The GeoCARB team will assemble an advanced payload that will be launched on a commercial communications satellite utilizing otherwise unused launch and spacecraft capacity, orbiting some 22,000 miles above the equator.
The route to the record-breaking grant had been a long one as Moore first entertained visions of such a project as far back as 2010.
“I first started thinking about this concept of putting an instrument on a stationary satellite that measures carbon dioxide, methane and carbon monoxide in January 2010,” he explained.
As in many large government-agency projects, the application process is stringently detailed and the amount of paperwork is enormous. But several years of labor finally paid dividends with the awarding of the grant.
While the exact date of the satellite launch has not been firmly set, Moore anticipates it could be late 2021. In the meantime, there is plenty of work yet to accomplish.

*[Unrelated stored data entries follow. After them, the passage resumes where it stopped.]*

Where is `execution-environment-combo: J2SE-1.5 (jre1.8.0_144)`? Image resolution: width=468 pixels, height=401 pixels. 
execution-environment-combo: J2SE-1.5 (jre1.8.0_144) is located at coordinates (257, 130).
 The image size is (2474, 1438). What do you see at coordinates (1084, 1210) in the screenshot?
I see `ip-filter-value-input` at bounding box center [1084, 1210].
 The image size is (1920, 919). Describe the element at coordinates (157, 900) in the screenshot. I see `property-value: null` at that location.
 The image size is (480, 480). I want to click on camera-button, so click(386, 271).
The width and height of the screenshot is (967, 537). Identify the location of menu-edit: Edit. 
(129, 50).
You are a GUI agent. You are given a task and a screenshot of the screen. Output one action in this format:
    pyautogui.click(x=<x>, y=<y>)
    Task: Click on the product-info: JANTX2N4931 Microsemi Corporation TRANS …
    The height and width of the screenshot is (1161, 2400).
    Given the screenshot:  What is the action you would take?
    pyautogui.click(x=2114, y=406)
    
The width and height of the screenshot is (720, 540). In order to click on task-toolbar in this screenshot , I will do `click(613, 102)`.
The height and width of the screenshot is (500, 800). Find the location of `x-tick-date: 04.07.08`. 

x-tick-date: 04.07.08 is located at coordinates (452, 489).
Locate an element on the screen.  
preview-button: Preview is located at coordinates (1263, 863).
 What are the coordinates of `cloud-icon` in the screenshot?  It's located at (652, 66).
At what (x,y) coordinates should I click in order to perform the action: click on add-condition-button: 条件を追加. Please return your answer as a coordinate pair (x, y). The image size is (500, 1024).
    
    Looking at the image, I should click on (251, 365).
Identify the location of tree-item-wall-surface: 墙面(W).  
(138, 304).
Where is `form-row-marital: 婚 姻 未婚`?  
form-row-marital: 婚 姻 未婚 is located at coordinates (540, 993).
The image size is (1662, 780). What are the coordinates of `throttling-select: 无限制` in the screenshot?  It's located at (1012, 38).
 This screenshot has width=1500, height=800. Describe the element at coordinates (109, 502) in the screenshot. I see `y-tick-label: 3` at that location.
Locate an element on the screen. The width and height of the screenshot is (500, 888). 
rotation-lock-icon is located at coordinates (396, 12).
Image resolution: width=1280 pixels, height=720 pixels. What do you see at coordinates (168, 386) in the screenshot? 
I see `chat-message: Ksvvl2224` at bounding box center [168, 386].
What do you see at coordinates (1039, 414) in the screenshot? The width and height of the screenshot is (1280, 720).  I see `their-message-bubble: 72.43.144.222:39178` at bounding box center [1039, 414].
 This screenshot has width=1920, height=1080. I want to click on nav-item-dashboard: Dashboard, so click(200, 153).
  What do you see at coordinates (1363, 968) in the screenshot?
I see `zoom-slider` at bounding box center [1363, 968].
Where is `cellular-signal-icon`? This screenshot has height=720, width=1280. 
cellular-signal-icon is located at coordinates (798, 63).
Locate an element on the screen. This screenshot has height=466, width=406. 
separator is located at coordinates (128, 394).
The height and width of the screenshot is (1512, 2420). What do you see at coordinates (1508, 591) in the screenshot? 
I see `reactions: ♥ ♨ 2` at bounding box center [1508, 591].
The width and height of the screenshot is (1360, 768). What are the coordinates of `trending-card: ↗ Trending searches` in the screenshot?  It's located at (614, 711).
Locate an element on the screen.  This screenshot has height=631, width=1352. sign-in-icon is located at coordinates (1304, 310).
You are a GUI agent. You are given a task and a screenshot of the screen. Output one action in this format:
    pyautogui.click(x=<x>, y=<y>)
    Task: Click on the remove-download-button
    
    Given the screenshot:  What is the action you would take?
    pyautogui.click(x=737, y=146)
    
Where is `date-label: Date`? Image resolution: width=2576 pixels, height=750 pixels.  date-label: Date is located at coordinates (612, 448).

Dr. Sean Crowell, Senior Research Scientist in the College of Atmospheric & Geographic Sciences at OU, who also serves as a key point man on the project, cites several intangible benefits derived from the grant.
“We have been receiving lots of interest from other universities and business partners who are interested in leveraging the project’s enormous collection of data.”
Moore also foresees the success of this project can be a springboard for future beneficial projects.
“This is a profoundly new measurement process. If the mission is as successful as we are committed to making it be, I can see this being an operational issue for generations.”
Moore and Crowell also point out the mission will truly be a team effort with three NASA agencies and several other universities and businesses all collaborating. The NASA agencies include their Ames Research Center in Moffett Field, California; Goddard Space Flight Center of Greenbelt, Maryland, and the Jet Propulsion Laboratory of Pasadena, California. Other contributors include Lockheed Martin Advanced Technology Center of Palo Alto, California, SES Government Solutions of Reston, Virginia, and Colorado State University.